> Study questions:
1) Answer these questions using the article on safe-consumption sites:
(a) In what month did Kamloops city council approve the creation of up to two supervised consumption sites?
(b) Where are the two overdose-prevention sites in Kamloops located?
(c) How many naloxone kits did the two Kamloops sites hand out in their first two weeks?
2) Please print the part of the article on safe-consumption sites from "Last fall, IHA" up to and including "supervised consumption sites.".

> Document section:
- Opening Delimiter -
Pubdate: Fri, 13 Jan 2017
Source: Kamloops This Week (CN BC)
Copyright: 2017 Kamloops This Week
Contact:  http://www.kamloopsthisweek.com/
Details: http://www.mapinc.org/media/1271
Author: Dale Bass

PLAN FOR SAFE-CONSUMPTION SITES SET TO TAKE NEXT STEP THIS MONTH

Safe-consumption drug sites will move a step closer to creation in
Kamloops this month as agencies and other organizations prepare to meet
with Interior Health Authority administrators in the city.

The meeting comes at the conclusion of a consultation period that included
politicians, front-line workers, emergency personnel, police and others
who deal with the realities of addiction.

The public also had the opportunity to express their views online.

Last fall, IHA medical officer of health Dr. Silvina Mema discussed the
plan to create at least one such site in the city. Health Minister Terry
Lake, however, recommended a mobile site be created to provide care on
both sides of the river.

Kamloops city council gave unanimous approval in September to the creation
of up to two supervised consumption sites.

Mema told KTW all sides are working to finalize plans, but no formal
application has been sent to Health Canada requesting an exemption from
the Controlled Drugs and Substances Act that would prohibit creation of
the sites.

"There is an exemption application process," Mema said. "The law requires
all this paperwork go to Health Canada."

She said she hopes any application would be processed quickly.

"While we talk, people are dying," she said.

However, Mema said, the project needs planning.

"It has to have some roots," she said. "We can't float this out of nowhere."

Mema said the success overdose-prevention sites in Kamloops are
experiencing confirm a framework needs to be in place to ensure any
clinics can be successful.

While the OD sites at ASK Wellness Centre and Crossroads Inn have been
working well, Mema said, a similar site in Kelowna has struggled. Part of
that reason is the existence of ASK Wellness, she said, an agency that has
as its objective dealing with addictions and promoting harm reduction.

The two sites are in areas were drug users congregate while the Kelowna
clinic is in a vacant building that once housed IHA offices, located in an
area away from any part of that city where drug users gather.

In its first two weeks, the two Kamloops sites handed out 49 naloxone kits
and staff used the drug to reverse four overdoses. ASK executive director
Bob Hughes said the sites have distributed more than 150 kits which
contain the drug that will temporarily stop an overdose.

In Kelowna, the start was slower, Mema said, but has been picking up.

The Kamloops sites have gone beyond the primary goal of saving lives, she
said, also offering wound care and other services.

"That's what needs to happen," she said.
- Closing Delimiter -
> Records from a data collection:
- Opening Delimiter -
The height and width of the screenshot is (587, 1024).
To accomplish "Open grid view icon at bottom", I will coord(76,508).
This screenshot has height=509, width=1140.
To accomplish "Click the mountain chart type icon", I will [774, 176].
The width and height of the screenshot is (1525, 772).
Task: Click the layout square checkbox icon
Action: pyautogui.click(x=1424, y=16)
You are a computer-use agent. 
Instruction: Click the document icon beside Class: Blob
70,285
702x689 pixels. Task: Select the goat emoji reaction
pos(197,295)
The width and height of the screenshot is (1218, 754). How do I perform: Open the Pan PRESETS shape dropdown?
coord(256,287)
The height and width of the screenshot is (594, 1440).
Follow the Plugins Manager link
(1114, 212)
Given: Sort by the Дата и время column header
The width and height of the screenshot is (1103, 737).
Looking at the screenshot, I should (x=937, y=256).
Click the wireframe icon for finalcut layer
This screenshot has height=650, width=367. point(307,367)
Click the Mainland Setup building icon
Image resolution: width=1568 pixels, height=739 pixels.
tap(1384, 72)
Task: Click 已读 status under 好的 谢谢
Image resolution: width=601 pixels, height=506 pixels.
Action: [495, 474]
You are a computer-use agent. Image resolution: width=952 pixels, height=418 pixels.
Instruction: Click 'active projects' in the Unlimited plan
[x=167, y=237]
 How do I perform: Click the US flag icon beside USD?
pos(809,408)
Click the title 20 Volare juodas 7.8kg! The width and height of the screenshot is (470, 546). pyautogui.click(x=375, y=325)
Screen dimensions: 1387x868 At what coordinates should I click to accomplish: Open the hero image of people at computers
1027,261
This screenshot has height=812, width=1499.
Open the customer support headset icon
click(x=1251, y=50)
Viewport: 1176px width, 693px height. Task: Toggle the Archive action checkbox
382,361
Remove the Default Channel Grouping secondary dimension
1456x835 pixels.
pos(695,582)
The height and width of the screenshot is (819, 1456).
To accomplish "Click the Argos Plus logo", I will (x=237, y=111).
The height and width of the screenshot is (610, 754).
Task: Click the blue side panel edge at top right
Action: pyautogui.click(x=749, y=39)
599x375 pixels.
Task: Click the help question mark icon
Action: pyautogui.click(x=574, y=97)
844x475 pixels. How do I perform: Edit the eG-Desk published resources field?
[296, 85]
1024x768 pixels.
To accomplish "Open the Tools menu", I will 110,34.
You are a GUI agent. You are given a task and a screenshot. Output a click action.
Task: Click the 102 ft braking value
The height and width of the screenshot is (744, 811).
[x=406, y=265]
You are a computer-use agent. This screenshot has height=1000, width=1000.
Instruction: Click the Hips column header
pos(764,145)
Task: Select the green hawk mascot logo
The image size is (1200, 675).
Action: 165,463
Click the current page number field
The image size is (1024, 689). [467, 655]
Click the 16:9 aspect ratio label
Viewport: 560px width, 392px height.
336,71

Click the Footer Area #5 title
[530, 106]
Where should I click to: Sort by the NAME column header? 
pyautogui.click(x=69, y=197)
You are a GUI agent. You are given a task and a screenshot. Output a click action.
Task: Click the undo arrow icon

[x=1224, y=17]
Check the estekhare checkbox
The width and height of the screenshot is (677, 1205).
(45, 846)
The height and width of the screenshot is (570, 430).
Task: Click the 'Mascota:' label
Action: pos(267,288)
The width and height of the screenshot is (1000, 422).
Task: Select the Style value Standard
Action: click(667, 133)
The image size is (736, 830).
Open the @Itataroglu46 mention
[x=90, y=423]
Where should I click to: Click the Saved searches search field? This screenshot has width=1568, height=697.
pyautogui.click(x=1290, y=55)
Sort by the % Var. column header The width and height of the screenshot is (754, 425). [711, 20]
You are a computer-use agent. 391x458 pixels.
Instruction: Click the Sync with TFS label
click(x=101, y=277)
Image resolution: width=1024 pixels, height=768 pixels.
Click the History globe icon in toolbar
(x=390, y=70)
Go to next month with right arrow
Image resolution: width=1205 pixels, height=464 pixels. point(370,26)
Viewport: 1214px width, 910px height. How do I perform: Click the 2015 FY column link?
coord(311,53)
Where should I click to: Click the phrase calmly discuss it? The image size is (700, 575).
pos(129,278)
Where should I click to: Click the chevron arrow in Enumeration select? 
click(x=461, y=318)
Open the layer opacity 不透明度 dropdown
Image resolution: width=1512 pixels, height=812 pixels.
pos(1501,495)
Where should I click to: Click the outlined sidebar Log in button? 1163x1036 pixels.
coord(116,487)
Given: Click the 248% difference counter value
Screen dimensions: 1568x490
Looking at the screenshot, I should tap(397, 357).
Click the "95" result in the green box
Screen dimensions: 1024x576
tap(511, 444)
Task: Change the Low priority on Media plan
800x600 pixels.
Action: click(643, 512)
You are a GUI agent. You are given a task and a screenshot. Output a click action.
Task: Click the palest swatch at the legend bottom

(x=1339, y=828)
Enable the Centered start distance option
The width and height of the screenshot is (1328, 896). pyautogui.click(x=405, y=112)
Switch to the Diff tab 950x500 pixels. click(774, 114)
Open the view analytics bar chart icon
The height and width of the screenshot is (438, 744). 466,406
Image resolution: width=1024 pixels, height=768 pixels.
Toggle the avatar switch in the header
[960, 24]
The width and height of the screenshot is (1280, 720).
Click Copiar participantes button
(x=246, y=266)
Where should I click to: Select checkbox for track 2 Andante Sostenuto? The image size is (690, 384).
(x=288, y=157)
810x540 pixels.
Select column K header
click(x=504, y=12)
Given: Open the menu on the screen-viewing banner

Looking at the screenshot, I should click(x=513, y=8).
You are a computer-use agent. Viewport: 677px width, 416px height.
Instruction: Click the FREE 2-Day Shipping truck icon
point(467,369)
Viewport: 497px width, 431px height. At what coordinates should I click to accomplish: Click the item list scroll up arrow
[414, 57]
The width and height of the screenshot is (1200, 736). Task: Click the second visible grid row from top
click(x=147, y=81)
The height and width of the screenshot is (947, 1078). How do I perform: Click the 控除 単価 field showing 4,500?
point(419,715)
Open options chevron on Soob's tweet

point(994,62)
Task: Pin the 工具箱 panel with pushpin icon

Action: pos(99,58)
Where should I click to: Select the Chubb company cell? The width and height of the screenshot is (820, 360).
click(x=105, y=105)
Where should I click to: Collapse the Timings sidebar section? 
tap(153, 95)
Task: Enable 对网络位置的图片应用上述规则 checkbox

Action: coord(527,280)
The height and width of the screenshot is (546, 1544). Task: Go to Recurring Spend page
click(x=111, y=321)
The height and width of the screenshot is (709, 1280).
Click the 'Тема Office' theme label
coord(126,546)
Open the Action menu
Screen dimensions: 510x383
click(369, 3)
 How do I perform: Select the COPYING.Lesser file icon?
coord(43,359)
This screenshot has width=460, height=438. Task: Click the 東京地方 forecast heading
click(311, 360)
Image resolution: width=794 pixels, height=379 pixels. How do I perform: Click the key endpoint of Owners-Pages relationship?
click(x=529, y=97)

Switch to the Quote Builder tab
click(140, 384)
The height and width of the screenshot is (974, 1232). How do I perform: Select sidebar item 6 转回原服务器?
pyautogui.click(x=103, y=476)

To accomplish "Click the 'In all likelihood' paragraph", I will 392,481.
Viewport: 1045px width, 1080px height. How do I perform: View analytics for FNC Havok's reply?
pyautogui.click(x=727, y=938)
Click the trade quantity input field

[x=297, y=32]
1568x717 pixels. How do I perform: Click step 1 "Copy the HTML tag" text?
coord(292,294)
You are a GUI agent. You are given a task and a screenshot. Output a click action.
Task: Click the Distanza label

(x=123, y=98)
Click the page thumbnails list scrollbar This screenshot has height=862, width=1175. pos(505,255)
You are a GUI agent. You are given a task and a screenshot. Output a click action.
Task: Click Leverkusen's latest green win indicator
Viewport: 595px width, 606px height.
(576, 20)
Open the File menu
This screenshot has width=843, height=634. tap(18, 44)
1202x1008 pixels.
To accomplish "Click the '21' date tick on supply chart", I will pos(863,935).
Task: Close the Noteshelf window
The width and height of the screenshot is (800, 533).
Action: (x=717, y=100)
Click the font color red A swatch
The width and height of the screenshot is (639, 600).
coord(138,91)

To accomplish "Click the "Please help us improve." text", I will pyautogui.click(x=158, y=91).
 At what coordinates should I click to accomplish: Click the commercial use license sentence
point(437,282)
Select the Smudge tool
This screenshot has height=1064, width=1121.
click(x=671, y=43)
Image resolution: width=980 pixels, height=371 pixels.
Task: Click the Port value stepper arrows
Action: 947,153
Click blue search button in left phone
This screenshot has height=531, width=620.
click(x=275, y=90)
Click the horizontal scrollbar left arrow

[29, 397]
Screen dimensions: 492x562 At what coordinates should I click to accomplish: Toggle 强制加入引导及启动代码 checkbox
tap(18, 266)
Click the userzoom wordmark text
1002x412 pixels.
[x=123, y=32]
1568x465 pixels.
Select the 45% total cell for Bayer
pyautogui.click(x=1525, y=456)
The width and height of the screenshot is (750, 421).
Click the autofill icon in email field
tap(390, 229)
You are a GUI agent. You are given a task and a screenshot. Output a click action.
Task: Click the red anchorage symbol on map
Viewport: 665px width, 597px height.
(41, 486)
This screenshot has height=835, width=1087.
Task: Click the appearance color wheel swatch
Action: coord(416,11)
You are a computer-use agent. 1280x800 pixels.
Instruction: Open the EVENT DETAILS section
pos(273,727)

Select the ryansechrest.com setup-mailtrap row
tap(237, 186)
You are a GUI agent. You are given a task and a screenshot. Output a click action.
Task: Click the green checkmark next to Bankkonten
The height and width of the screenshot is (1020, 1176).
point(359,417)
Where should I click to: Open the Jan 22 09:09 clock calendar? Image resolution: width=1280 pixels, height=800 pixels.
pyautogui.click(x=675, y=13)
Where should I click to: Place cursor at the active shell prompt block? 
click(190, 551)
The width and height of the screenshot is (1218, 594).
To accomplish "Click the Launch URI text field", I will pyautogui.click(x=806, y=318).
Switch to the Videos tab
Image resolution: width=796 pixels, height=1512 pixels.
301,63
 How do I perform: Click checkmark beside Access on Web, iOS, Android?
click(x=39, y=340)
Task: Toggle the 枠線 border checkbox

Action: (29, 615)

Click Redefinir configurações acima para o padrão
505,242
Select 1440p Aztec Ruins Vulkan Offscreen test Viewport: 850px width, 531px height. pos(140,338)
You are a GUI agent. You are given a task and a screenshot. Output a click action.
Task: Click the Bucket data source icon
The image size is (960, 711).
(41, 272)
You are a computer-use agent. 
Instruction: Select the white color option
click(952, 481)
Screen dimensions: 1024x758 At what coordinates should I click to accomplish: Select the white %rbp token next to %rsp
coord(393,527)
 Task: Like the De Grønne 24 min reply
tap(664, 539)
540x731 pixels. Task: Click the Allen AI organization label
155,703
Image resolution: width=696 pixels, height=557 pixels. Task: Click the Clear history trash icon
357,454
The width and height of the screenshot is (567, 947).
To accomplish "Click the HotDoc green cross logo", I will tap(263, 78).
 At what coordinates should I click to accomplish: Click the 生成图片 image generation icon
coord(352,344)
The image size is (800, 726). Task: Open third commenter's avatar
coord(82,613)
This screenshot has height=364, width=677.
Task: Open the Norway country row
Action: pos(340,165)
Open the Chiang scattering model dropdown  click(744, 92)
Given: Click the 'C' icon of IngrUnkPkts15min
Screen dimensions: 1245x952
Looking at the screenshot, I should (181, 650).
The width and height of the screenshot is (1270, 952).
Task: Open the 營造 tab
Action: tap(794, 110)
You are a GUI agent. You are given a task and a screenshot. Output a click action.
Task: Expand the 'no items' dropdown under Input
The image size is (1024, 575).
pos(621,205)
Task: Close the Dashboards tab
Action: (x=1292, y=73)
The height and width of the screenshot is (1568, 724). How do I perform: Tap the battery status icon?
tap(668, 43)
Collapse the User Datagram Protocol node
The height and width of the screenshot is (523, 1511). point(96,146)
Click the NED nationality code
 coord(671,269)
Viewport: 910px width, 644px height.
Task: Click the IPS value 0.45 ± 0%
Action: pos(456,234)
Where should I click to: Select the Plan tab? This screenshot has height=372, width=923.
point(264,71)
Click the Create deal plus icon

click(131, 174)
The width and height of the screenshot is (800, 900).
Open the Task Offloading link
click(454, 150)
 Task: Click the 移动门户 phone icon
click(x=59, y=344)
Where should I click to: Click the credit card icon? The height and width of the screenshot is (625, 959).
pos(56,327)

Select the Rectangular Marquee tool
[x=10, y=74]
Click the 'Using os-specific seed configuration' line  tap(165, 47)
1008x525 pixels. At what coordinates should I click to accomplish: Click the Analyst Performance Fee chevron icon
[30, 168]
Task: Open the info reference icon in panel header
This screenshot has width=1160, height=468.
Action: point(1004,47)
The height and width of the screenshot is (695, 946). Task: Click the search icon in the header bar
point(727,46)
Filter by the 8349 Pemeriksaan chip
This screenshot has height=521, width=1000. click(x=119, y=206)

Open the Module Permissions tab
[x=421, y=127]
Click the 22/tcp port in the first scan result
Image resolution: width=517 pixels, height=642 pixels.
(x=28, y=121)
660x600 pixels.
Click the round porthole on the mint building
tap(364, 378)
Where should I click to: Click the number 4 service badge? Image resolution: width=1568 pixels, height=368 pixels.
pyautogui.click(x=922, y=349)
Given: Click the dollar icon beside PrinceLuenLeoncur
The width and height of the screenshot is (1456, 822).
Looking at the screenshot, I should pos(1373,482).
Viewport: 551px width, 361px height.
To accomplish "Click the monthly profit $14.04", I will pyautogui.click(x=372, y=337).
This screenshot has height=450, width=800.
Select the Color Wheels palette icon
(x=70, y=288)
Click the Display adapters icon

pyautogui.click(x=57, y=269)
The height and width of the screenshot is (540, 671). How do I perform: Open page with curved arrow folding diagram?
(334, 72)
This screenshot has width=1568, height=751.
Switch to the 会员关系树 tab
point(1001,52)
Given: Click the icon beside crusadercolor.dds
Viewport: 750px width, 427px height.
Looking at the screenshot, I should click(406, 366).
- Closing Delimiter -
> Solutions:
1)
(a) September
(b) At ASK Wellness Centre and Crossroads Inn
(c) 49

2)
Last fall, IHA medical officer of health Dr. Silvina Mema discussed the
plan to create at least one such site in the city. Health Minister Terry
Lake, however, recommended a mobile site be created to provide care on
both sides of the river.

Kamloops city council gave unanimous approval in September to the creation
of up to two supervised consumption sites.